- [Work to be completed]: When you write out the listing below, keep each word exactly as it stands and drop the pictures.
[[ Raw data, beginning ]]
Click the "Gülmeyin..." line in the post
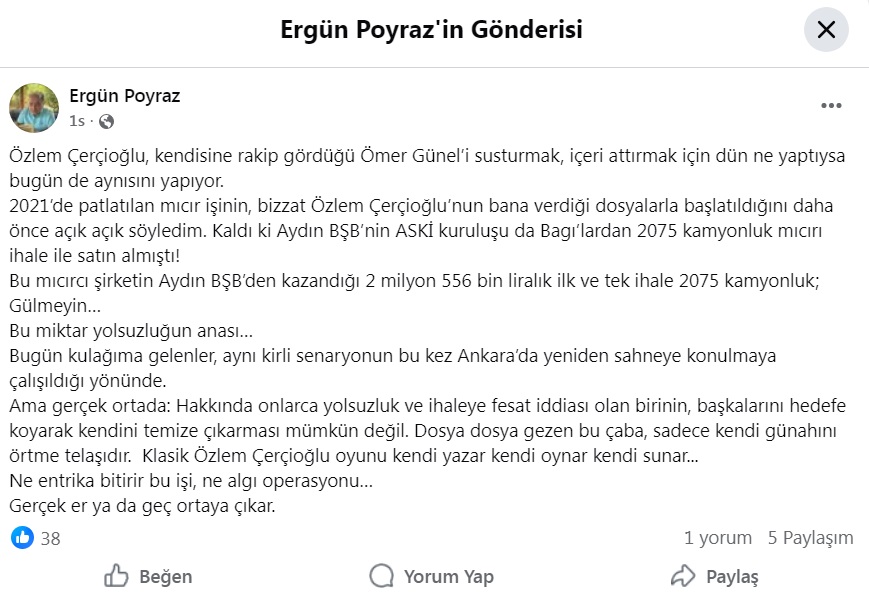 click(55, 304)
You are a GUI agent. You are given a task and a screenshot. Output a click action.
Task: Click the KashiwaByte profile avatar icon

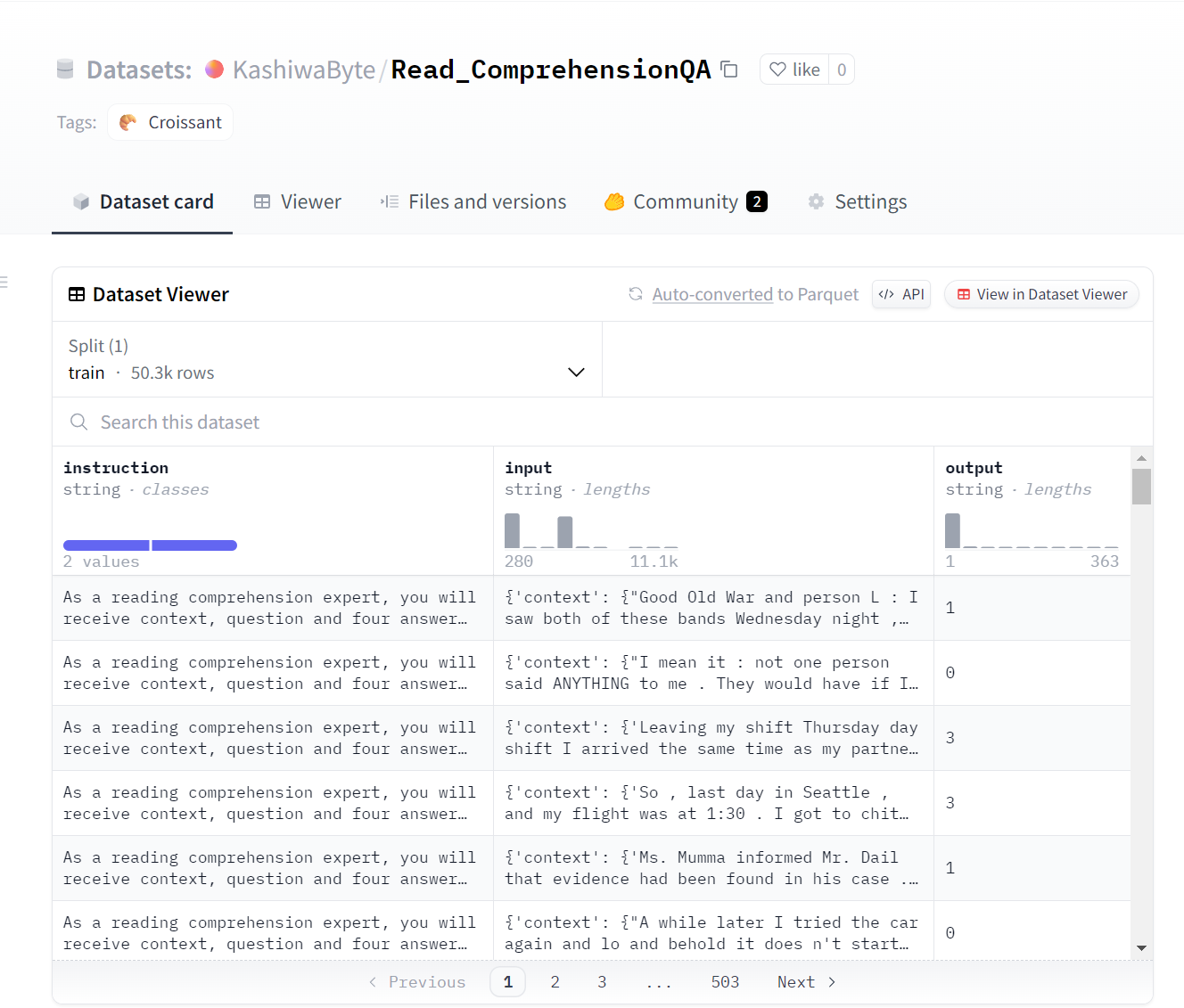[x=214, y=70]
[[ Raw data, end ]]
- [Expected output]:
Click the "Gülmeyin..." line in the post
 click(55, 304)
You are a GUI agent. You are given a task and a screenshot. Output a click action.
Task: Click the KashiwaByte profile avatar icon

[x=214, y=70]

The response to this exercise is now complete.